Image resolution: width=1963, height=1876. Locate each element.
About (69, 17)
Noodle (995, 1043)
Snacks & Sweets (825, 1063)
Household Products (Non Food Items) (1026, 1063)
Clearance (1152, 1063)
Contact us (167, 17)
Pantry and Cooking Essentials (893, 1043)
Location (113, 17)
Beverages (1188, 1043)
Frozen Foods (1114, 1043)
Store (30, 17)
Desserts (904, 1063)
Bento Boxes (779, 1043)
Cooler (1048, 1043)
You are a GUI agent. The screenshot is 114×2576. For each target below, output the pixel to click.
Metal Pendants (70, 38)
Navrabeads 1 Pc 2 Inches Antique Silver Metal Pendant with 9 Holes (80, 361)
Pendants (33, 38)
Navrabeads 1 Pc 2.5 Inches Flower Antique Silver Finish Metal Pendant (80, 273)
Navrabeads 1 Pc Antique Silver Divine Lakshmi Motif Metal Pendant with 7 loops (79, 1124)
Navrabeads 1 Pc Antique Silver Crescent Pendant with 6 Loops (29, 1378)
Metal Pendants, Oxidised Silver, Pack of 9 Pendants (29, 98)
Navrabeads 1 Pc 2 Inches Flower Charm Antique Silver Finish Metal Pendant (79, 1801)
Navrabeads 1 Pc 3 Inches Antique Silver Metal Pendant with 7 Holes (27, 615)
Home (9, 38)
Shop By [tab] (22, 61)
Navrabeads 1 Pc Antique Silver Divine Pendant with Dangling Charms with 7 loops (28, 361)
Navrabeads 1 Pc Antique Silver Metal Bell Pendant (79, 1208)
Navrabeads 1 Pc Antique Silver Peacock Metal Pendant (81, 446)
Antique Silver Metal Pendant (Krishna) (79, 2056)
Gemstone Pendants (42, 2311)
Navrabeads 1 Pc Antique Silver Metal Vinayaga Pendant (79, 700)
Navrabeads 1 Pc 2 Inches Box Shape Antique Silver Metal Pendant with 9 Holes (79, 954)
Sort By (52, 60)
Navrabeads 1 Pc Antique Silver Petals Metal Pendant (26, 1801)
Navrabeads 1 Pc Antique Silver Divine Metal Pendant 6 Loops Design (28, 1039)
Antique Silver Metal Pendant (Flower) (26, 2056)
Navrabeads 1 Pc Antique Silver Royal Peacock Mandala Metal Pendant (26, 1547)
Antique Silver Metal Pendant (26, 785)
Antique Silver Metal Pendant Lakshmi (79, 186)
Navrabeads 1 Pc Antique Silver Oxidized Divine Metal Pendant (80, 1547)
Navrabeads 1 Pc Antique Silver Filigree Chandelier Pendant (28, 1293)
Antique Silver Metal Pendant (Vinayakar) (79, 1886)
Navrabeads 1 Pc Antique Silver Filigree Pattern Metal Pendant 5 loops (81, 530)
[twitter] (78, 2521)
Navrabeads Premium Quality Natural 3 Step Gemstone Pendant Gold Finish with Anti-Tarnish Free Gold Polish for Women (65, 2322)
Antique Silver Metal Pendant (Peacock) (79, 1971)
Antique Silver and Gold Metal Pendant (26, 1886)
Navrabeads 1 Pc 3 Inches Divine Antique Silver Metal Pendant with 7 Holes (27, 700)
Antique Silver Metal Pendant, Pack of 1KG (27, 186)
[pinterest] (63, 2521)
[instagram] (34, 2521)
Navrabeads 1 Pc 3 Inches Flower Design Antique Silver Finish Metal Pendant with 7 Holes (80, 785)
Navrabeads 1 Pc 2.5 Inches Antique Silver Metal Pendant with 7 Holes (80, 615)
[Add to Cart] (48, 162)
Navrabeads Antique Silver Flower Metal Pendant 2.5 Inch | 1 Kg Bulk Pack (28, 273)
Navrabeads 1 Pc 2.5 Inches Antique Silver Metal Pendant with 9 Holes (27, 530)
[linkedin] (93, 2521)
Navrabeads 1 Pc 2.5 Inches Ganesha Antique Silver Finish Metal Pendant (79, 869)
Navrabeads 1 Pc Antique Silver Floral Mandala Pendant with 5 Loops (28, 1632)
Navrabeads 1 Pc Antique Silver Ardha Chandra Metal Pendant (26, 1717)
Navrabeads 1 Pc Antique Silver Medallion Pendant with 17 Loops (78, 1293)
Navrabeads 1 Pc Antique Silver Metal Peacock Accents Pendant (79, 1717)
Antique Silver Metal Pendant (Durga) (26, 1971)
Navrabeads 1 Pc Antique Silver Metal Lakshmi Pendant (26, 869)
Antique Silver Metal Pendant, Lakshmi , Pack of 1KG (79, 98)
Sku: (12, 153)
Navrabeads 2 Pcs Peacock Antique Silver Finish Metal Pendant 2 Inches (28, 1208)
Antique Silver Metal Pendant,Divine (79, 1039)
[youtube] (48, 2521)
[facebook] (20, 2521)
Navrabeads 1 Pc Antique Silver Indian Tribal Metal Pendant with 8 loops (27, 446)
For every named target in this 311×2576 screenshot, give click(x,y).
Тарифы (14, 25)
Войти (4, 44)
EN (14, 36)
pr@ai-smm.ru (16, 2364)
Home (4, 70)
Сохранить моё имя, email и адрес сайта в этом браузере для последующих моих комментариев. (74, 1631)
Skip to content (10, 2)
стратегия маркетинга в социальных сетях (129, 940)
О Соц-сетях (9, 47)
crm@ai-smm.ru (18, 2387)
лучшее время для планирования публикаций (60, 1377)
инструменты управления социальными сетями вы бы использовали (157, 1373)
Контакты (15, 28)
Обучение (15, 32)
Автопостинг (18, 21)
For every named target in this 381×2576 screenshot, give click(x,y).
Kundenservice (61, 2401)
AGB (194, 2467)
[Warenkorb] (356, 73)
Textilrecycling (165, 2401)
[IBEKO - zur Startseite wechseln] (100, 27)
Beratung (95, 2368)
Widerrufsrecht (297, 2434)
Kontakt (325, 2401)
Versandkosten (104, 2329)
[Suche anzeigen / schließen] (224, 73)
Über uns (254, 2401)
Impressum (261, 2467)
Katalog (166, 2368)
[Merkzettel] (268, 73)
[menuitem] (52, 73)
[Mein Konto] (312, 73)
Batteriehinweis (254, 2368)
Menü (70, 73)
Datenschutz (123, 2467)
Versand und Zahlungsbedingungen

####

_Exercise details_
Retype, exactly and in full, the listing from its first line to the one holding "Store (30, 17)", both included.

_Answer space_
Image resolution: width=1963, height=1876. Locate each element.
About (69, 17)
Noodle (995, 1043)
Snacks & Sweets (825, 1063)
Household Products (Non Food Items) (1026, 1063)
Clearance (1152, 1063)
Contact us (167, 17)
Pantry and Cooking Essentials (893, 1043)
Location (113, 17)
Beverages (1188, 1043)
Frozen Foods (1114, 1043)
Store (30, 17)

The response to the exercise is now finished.